START Data extract
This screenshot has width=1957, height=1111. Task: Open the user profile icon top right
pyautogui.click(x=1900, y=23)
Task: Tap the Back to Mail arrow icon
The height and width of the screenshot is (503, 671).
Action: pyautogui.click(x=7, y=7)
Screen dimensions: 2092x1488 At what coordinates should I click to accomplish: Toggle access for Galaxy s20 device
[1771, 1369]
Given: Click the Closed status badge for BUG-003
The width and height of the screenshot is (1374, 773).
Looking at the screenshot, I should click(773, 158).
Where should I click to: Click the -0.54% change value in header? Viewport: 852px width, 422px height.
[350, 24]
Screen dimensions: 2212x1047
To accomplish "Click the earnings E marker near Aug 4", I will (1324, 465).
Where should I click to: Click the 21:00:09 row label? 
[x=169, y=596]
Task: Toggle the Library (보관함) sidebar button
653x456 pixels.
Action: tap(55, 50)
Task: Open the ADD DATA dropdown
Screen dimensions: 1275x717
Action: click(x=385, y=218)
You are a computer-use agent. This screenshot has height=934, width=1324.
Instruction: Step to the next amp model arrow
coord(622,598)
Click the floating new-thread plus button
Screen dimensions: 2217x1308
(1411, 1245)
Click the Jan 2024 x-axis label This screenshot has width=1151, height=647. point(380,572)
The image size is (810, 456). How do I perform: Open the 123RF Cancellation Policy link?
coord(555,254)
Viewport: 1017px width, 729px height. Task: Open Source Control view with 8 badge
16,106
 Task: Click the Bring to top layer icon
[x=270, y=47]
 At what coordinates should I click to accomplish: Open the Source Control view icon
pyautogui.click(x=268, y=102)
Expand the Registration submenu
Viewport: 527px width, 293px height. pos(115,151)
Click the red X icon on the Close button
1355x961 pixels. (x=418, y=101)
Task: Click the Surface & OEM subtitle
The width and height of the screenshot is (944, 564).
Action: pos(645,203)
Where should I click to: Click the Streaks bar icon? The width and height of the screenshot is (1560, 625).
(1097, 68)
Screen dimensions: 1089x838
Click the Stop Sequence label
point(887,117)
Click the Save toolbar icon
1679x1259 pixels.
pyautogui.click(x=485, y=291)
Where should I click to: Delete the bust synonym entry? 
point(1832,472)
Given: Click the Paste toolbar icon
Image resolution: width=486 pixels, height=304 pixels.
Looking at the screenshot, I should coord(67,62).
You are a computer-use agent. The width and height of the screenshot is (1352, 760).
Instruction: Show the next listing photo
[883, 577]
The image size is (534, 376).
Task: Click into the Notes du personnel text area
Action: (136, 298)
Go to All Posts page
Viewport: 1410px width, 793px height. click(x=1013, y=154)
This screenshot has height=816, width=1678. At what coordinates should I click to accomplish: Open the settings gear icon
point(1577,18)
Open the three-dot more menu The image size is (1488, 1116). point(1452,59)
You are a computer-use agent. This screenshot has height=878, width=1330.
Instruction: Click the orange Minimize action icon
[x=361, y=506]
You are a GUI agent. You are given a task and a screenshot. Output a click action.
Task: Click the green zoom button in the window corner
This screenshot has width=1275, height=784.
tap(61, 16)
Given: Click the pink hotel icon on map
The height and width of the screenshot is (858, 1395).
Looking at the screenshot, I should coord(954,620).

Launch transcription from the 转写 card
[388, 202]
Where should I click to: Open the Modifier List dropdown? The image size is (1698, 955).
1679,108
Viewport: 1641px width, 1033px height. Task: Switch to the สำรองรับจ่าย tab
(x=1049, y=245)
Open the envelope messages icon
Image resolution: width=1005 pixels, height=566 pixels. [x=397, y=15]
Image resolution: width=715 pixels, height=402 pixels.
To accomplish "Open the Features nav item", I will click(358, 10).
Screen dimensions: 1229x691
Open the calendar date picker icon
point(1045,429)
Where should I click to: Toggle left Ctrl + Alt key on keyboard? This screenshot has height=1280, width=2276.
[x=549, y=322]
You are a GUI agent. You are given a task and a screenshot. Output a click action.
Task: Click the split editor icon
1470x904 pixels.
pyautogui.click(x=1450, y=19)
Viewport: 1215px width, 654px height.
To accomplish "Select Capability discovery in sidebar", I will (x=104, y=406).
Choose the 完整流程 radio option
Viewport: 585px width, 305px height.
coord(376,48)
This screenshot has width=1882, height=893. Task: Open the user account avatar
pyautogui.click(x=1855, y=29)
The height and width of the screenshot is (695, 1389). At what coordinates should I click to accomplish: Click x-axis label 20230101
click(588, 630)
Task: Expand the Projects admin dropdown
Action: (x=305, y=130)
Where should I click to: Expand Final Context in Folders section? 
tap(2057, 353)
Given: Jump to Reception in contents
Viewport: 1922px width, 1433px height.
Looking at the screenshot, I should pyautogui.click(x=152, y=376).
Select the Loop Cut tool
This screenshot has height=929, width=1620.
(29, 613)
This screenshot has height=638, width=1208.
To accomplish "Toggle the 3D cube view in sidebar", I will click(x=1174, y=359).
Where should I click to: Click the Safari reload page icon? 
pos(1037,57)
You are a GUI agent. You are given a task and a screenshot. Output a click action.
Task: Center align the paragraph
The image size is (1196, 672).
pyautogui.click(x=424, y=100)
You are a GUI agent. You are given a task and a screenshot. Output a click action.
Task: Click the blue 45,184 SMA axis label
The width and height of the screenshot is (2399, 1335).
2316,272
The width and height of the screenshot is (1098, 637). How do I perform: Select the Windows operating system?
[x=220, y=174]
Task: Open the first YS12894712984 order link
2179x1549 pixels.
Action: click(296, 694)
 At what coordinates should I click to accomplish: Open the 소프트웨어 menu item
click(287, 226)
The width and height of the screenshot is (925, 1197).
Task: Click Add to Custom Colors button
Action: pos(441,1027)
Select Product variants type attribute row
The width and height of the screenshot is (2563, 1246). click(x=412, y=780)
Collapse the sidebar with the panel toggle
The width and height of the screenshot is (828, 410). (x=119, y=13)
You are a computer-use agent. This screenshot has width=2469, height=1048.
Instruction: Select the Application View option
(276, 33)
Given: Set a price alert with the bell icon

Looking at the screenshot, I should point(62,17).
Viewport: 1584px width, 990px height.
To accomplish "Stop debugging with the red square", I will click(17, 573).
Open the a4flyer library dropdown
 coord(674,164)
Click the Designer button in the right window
END Data extract
• [Work request]: When a line of the material holds the string "will", copy that line.

• [Completed exercise]:
To accomplish "Click the earnings E marker near Aug 4", I will (1324, 465).
To accomplish "Open the Features nav item", I will click(358, 10).
To accomplish "Select Capability discovery in sidebar", I will (x=104, y=406).
To accomplish "Toggle the 3D cube view in sidebar", I will click(x=1174, y=359).
To accomplish "Stop debugging with the red square", I will click(17, 573).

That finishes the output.